The following is the monthly Bible meditation from Taizé. This meditation covers St Paul’s Letter to the Galatians 3:27-28:
For all of you who were baptized into Christ have clothed yourselves with Christ.
There is neither Jew nor Greek, there is neither slave nor free person, there is not male and female; for you are all one in Christ Jesus.
After the meditation, we are asked why we need enemies and what can free us from that need. I think that we do need to face these questions. Here, then, is the meditation in full:
In order to have points of reference, to find their place, to be reassured, human beings organize the world into categories; they classify and define. Some find their identity in opposition to others. For Christians, that world has come to an end in Christ. “There is no longer ‘Jew or Greek,’ ‘slave or free’….” We would err if we thought that Paul was simply speaking about a change in the way of seeing the world, a different viewpoint by which we free ourselves from prejudices and open up to reality to a greater extent. Some philosophers aspired to such breadth of vision. But Paul is talking about something else. Not a new point of view, but a new reality: “you are all one in Christ Jesus.” As a result of this, personal identity and the world must be rethought, not in opposition to others but with this unity as a starting-point.

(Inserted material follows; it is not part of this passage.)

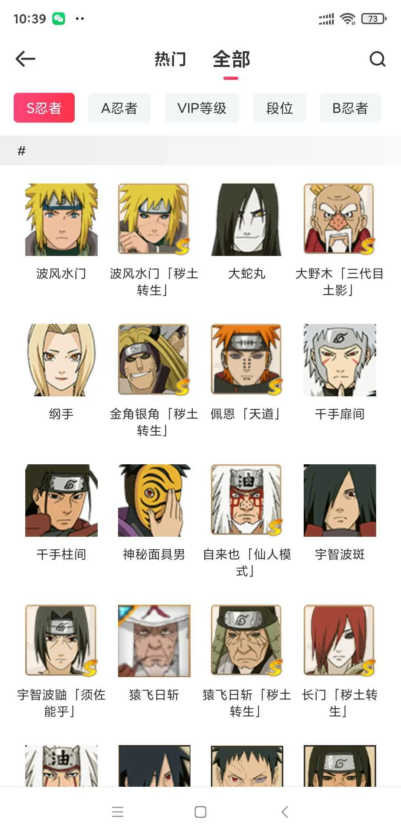Select 佩恩「天道」 portrait
The width and height of the screenshot is (401, 835).
click(x=247, y=360)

In his letter to the Galatians, what interests Paul above all is the end of the opposition between Jews and non-Jews (Greeks). Losing this basic reference-point, a religious one, can be a wrenching experience. Paul will go so far as to say that the world (the old world, defined by oppositions) has been crucified for him (6:14); it no longer exists. A new world has come into being with Christ, a new creation (6:15).
The new unity that characterizes this new creation is inseparably bound up with the person of Christ. By baptism we have become members of his Body and therefore united to all the other members of that Body. If Paul can even say “there is no longer ‘male and female’,” which clearly refers to the creation story in Genesis (1:27), that is because the response to human aloneness is no longer a community of two persons, but that vast community which is being built up in Christ.
From faith in the resurrection, a life of communion springs up. The baptized discover their identity henceforth in that communion. Risen with Christ, they no longer need opponents in order to exist or to define themselves.